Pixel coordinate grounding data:
§ §

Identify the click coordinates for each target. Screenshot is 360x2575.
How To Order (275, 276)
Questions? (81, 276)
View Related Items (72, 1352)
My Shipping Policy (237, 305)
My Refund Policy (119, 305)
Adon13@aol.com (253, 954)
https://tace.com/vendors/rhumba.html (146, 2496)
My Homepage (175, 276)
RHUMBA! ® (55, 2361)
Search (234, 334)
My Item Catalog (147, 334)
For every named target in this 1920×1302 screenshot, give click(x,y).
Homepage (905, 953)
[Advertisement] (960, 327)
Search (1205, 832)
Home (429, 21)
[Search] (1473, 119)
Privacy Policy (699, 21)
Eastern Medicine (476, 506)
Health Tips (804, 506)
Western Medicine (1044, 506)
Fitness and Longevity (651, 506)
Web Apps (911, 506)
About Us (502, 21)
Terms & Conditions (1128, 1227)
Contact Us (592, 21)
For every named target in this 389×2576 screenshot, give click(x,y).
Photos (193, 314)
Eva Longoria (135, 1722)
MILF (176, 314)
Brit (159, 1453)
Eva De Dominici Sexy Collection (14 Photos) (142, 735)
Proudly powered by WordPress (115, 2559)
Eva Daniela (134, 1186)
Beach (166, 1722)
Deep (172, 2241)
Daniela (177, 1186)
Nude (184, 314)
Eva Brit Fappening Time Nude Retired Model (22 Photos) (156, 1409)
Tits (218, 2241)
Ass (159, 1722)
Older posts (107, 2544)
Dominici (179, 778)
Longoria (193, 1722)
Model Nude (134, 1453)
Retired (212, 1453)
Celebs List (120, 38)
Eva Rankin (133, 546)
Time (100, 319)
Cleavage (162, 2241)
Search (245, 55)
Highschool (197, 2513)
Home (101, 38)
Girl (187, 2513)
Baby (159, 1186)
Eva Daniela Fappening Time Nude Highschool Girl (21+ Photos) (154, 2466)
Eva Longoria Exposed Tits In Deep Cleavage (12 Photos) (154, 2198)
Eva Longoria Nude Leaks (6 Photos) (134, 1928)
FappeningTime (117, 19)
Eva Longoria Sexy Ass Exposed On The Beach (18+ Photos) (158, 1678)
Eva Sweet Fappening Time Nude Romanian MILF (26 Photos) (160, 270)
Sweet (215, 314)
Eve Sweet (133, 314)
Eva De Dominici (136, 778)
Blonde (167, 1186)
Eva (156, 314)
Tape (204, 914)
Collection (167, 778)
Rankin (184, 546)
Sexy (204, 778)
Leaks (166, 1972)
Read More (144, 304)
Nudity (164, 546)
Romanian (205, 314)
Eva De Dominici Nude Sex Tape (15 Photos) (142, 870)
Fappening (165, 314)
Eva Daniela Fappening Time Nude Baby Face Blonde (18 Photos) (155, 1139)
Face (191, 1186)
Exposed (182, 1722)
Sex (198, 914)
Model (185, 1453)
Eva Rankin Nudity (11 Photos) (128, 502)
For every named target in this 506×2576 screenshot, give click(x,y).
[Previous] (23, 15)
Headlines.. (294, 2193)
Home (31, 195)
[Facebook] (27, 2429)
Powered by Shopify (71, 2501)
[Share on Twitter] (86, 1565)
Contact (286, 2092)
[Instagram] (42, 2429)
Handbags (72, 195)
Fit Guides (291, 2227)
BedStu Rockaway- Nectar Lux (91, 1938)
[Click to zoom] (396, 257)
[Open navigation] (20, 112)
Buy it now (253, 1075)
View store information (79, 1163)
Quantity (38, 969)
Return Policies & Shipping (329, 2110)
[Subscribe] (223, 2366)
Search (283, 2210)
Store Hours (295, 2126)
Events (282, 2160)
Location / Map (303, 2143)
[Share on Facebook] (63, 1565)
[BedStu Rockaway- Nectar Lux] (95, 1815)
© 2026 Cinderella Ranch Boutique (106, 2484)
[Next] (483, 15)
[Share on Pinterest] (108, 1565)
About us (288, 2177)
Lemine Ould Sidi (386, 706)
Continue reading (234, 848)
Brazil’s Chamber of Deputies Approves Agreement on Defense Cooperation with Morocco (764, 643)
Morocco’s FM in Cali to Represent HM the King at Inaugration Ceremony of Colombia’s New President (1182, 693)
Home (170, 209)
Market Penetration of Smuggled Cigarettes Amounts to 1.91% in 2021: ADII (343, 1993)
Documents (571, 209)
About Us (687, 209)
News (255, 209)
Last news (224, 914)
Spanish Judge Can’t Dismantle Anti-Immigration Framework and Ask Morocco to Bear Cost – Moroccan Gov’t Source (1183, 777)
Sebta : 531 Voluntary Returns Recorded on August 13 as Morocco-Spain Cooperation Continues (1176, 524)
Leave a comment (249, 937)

§ §

§ What is expected
Begin at the first line of the records above and quote every line verbatim through the one that contains "Contact Us (592, 21)".

§ Problem solution
Identify the click coordinates for each target. Screenshot is 360x2575.
How To Order (275, 276)
Questions? (81, 276)
View Related Items (72, 1352)
My Shipping Policy (237, 305)
My Refund Policy (119, 305)
Adon13@aol.com (253, 954)
https://tace.com/vendors/rhumba.html (146, 2496)
My Homepage (175, 276)
RHUMBA! ® (55, 2361)
Search (234, 334)
My Item Catalog (147, 334)
For every named target in this 1920×1302 screenshot, give click(x,y).
Homepage (905, 953)
[Advertisement] (960, 327)
Search (1205, 832)
Home (429, 21)
[Search] (1473, 119)
Privacy Policy (699, 21)
Eastern Medicine (476, 506)
Health Tips (804, 506)
Western Medicine (1044, 506)
Fitness and Longevity (651, 506)
Web Apps (911, 506)
About Us (502, 21)
Terms & Conditions (1128, 1227)
Contact Us (592, 21)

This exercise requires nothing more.